Mohon tunggu...
H.Sabir
H.Sabir Mohon Tunggu... Freelancer - Lakum Dinukum Waliyadin

Dunia ini hanya untuk disinggahi dan dinikmati sesekali kita memang akan kedatangan sial, tapi tak akan berlangsung lama tidak ada pesta yang tak usai demikian juga tidak ada badai yang tak reda.

Selanjutnya

Tutup

Ramadan Pilihan

Inikah Rasanya Lebaran Tanpa Ibu?

10 April 2024   00:19 Diperbarui: 10 April 2024   00:24 1132
+
Laporkan Konten
Laporkan Akun
Kompasiana adalah platform blog. Konten ini menjadi tanggung jawab bloger dan tidak mewakili pandangan redaksi Kompas.


Hari itu sudah hari ketiga sejak mamah mengeluh tentang sakit dan sesak yang ia rasakan, terakhir kami berbincang lewat panggilan telpon yang entah kenapa dalam sebulan terakhir ini ibu semakin sering menelponku.

Mungkin mamah harus pindah ke Jakarta agar lebih mudah bagiku untuk merawatnya, fasilitas kesehatan dan jauhnya jarak tempuh dari kampung ke rumah sakit terbaik di kotaku lumayan cukup jauh. Akhirnya beliaupun mau mengikuti  saranku untuk ikut tinggal bersamaku di Jakarta tapi dengan syarat adik ku yang nomer 3 harus sudah menikah dulu.

Sementara laju Busway yang kutumpangi macet dan membuatku sedikit terbang dalam alam bawah sadarku, kutatap lalu lalang ribuan kendaraan, mimik mimik wajah lelah para pekerja IBukota jakarta yang ingin sesegera mungkin tiba di rumahnya.

Tiba tiba dadaku sesak dan sekelabat wajah ibu membayang di langit langit koridor busway, betapa banyaknya waktuku yang telah hilang bersamanya, kuhitung hitung kembali usiaku dan seberapa lama aku berada hidup bersamanya di rumah kami yang selalu berpindah pindah tempat itu.

Semenjak meneruskan sekolah menengah pertama di tempat Paman di ToliToli, hingga lulus di sebuah sekolah kejuruan di kotaku aku tidak pernah lagi menetap di rumah kami. Separuh hidupku kuhabiskan untuk bertualang dari kota satu ke kota lainnya hingga akhirnya menetap dan memiliki keluarga di Jakarta.

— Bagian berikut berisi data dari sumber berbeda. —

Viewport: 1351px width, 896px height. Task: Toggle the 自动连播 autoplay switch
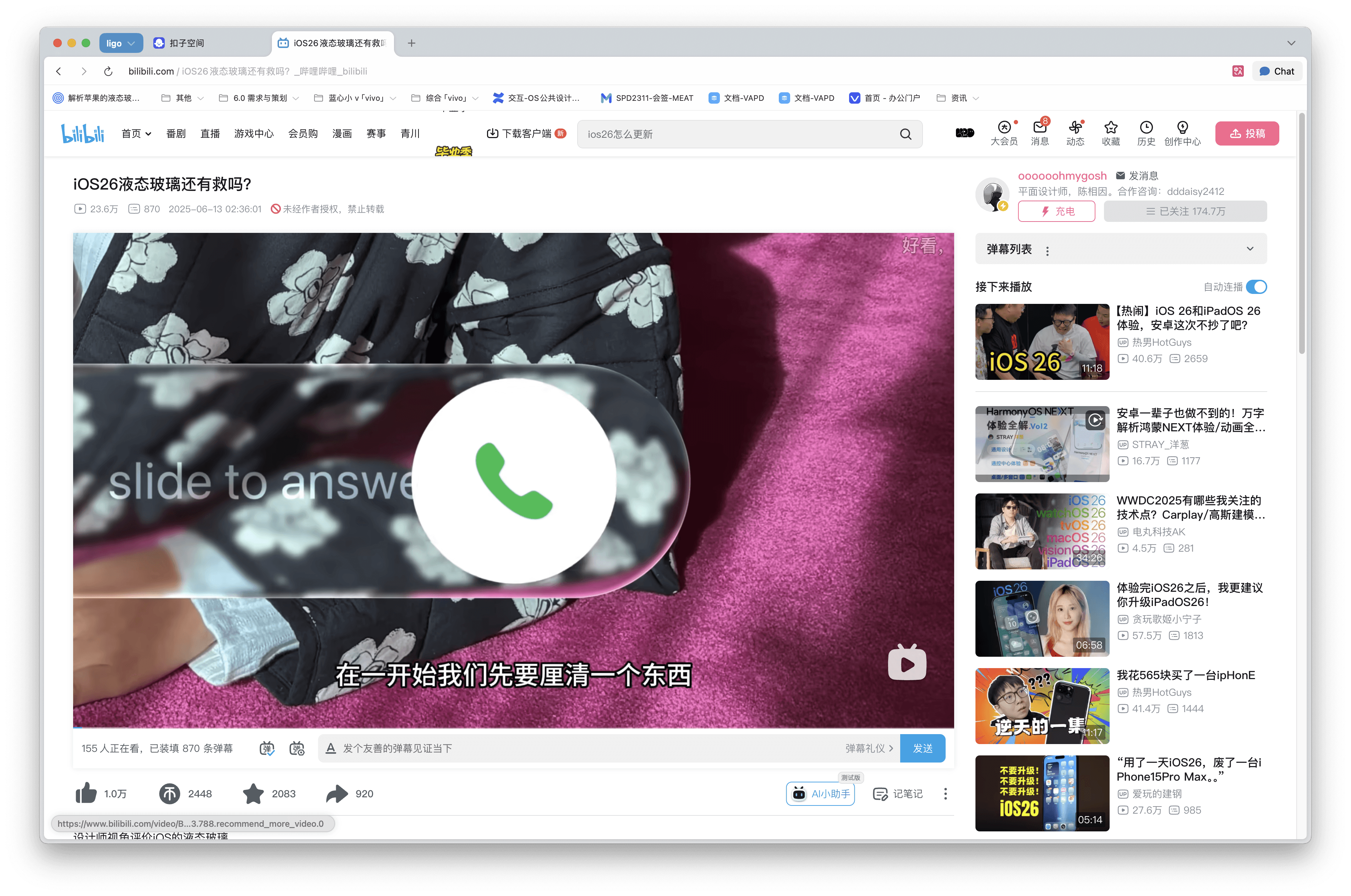1256,287
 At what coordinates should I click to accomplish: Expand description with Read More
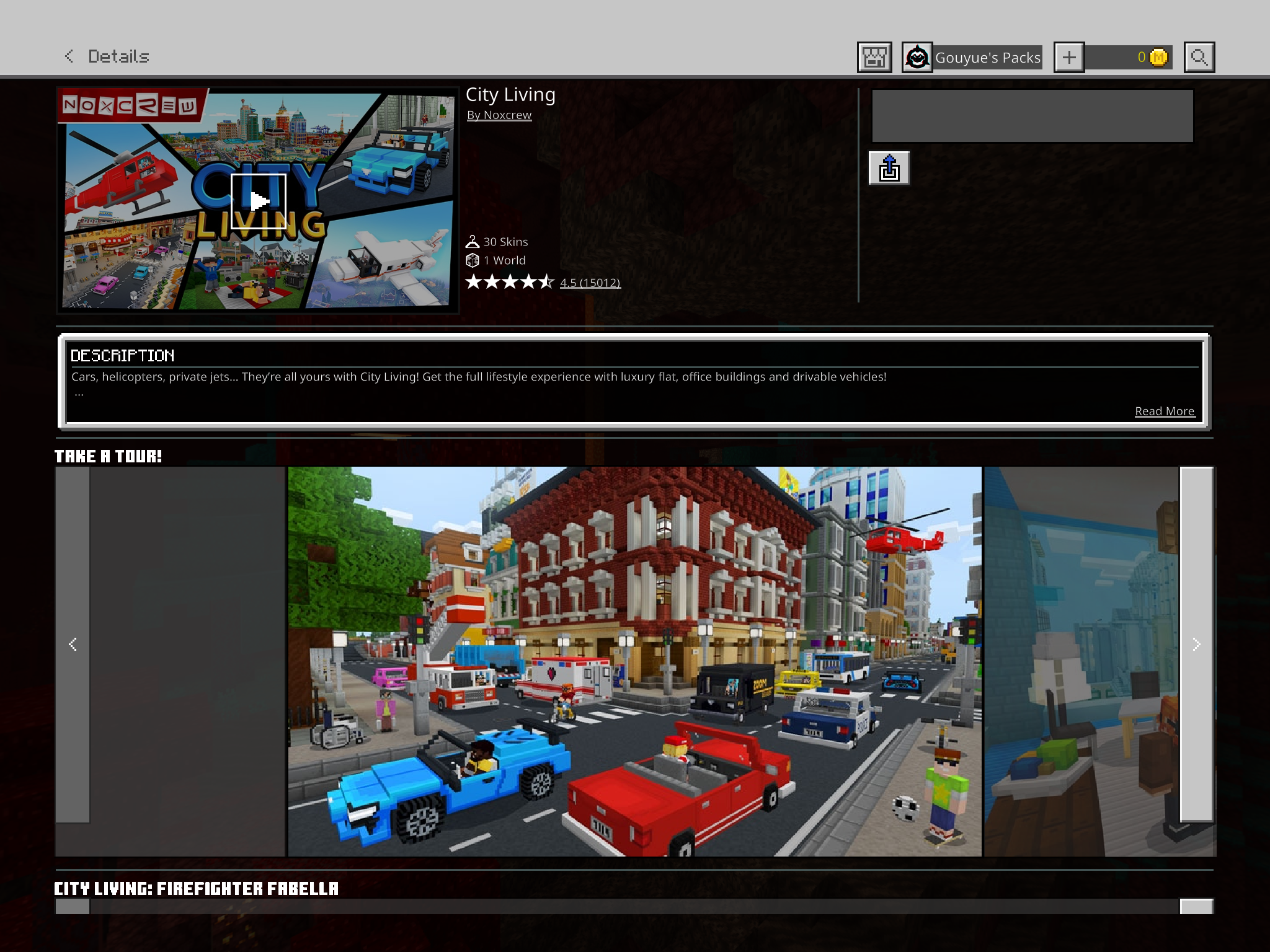tap(1164, 412)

Ah..serasa berat jemariku menuliskan kalimat per kalimat untuk menuliskan kisah ini, Dering handponku terus berbunyi di seberang sana terlihat jelas nama pemanggilnya "My Angel". Aku raih headsete untuk lebih memperjelas panggilan itu.
Telponku silih bergantian berpindah dari satu panggilan klien ke panggilan ibu, terkadang ibu kalah dengan panggilan klienku (sesuatu yang aku sesali hingga kini).

Sakit ibuku semakin parah, di rumah sudah ada dua adik-adiknya yang menemani beberapa malam ini ternyata. pikirannya semakin terbelah mungkin pernikahan adikku dan juga keinginannya untuk sesegera mungkin ke Jakarta, membuatnya semakin terkuras dalam pikiran yang tak pernah menenangkannya.

Kukirim uang untuk kebutuhan pernikahan Adikku dan juga untuk kebutuhan ke Rumah sakit, mamah harus segera di rawat sebelum penyakitnya semakin memburuk. untuk urusan berobat ibuku memang agak sedikit bandel dan susah untuk disiplin, semangatnya untuk tetap sehat mungkin sudah menghilang semenjak kesunyian melanda rumahnya usai dia pensiun dari guru sekolah.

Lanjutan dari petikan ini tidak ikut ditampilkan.